— Instructions to follow —
Reproduce exactly the run of lines that begins with the one containing "Task: Click the Google logo" and ends with the last line of the records, omitting pictures.

-=-=-=-=-

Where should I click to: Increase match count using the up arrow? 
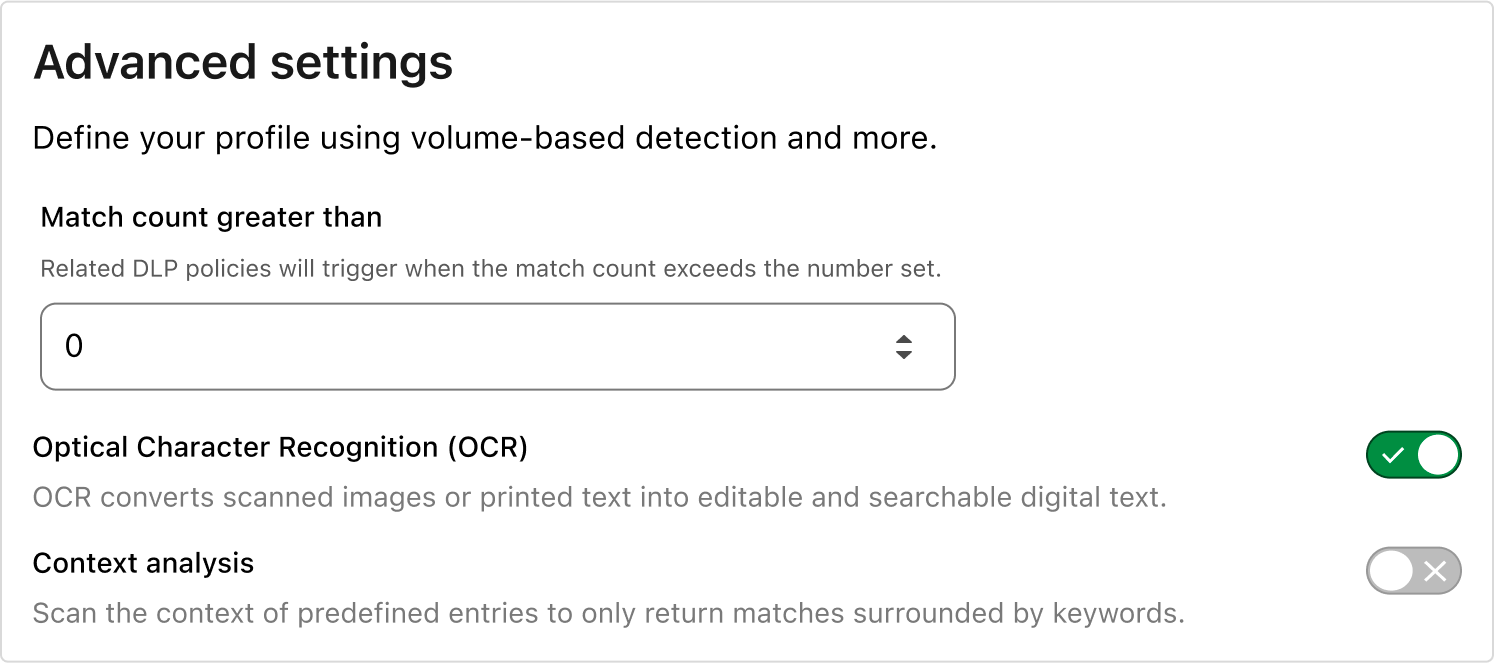pos(904,339)
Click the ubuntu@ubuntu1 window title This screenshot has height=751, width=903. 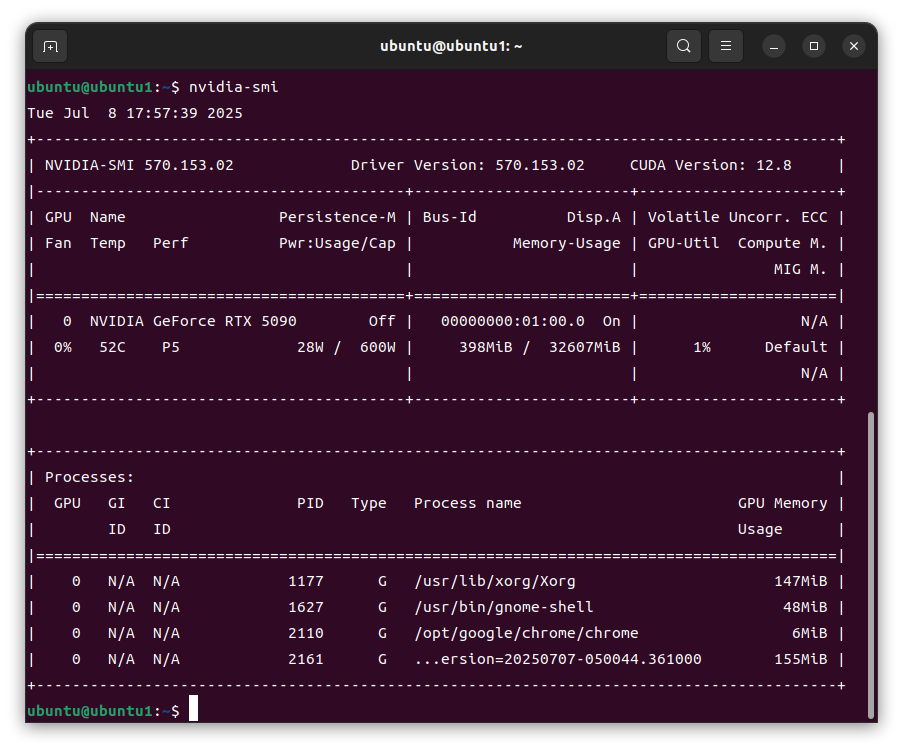pyautogui.click(x=451, y=46)
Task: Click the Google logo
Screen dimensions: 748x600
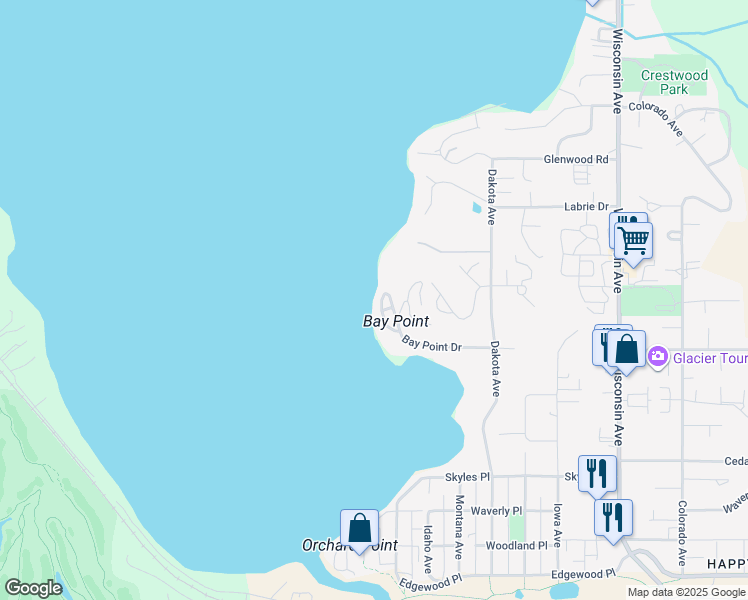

-=-=-=-=-

— Expected answer —
Task: Click the Google logo
Screen dimensions: 748x600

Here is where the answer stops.